----- Input data -----
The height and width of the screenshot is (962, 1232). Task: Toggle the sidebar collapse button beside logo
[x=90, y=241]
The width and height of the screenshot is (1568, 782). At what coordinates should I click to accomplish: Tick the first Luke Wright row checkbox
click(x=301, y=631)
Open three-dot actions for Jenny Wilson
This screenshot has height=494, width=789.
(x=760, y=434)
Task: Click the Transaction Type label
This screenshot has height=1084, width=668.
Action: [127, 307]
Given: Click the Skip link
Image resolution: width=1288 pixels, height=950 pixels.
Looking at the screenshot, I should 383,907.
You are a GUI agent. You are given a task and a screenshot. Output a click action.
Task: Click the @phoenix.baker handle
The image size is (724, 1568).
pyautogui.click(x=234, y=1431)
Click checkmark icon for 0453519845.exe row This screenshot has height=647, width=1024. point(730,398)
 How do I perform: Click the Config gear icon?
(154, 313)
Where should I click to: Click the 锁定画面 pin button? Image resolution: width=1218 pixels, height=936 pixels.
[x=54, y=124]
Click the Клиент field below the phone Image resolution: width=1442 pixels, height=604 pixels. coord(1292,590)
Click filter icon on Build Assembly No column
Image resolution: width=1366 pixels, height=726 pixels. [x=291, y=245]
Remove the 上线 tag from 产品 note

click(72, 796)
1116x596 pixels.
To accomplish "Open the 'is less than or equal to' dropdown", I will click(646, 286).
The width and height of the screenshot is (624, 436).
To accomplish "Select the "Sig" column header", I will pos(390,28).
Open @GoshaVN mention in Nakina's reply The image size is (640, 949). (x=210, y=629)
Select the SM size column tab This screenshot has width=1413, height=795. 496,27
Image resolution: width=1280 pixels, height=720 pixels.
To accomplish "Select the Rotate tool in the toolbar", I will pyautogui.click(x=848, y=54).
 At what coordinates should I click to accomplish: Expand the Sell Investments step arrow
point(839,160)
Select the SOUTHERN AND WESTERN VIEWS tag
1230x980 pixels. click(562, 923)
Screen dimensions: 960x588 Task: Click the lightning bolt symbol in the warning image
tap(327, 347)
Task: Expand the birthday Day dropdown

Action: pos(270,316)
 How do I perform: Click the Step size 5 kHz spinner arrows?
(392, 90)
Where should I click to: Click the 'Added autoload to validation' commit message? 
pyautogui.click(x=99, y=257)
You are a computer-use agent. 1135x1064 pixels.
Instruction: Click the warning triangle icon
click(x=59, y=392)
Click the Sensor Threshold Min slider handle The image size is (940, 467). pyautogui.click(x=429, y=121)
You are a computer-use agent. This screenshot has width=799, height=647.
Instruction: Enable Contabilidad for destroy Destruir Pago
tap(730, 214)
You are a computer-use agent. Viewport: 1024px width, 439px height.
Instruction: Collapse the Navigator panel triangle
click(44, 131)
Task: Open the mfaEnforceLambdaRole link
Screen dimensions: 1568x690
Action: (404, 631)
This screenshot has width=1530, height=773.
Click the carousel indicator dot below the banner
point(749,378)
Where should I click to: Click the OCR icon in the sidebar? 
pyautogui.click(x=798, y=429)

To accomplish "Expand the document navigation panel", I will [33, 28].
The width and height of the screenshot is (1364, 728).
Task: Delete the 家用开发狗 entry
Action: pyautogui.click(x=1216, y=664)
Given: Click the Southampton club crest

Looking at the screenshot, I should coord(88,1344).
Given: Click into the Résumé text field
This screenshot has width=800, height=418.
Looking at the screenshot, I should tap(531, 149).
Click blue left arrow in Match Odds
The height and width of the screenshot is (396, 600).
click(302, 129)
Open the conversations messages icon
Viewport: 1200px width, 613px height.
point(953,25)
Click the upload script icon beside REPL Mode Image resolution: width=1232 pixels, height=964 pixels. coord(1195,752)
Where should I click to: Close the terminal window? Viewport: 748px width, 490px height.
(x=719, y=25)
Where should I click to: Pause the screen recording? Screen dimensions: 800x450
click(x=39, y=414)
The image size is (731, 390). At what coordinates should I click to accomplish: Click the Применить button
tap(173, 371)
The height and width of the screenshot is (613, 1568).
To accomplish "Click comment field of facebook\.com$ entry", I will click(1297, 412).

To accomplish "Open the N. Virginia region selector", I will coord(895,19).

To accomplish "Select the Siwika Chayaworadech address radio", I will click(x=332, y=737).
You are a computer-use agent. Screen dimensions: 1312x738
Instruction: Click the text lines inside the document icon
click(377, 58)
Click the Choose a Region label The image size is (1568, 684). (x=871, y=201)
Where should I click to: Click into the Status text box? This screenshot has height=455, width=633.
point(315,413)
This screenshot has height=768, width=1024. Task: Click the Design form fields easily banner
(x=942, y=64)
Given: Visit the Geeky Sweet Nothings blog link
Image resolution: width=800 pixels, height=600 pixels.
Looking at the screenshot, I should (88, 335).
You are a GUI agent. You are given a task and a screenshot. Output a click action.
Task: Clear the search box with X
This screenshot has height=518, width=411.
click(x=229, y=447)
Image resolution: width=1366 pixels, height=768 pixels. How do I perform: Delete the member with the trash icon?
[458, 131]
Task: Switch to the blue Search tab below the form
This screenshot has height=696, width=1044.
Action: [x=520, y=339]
-----
:: What is being asked ::
A line belongs in the answer if it contains the word "handle"; copy every such line from the data above.

:: Result ::
Task: Click the @phoenix.baker handle
Click the Sensor Threshold Min slider handle The image size is (940, 467). pyautogui.click(x=429, y=121)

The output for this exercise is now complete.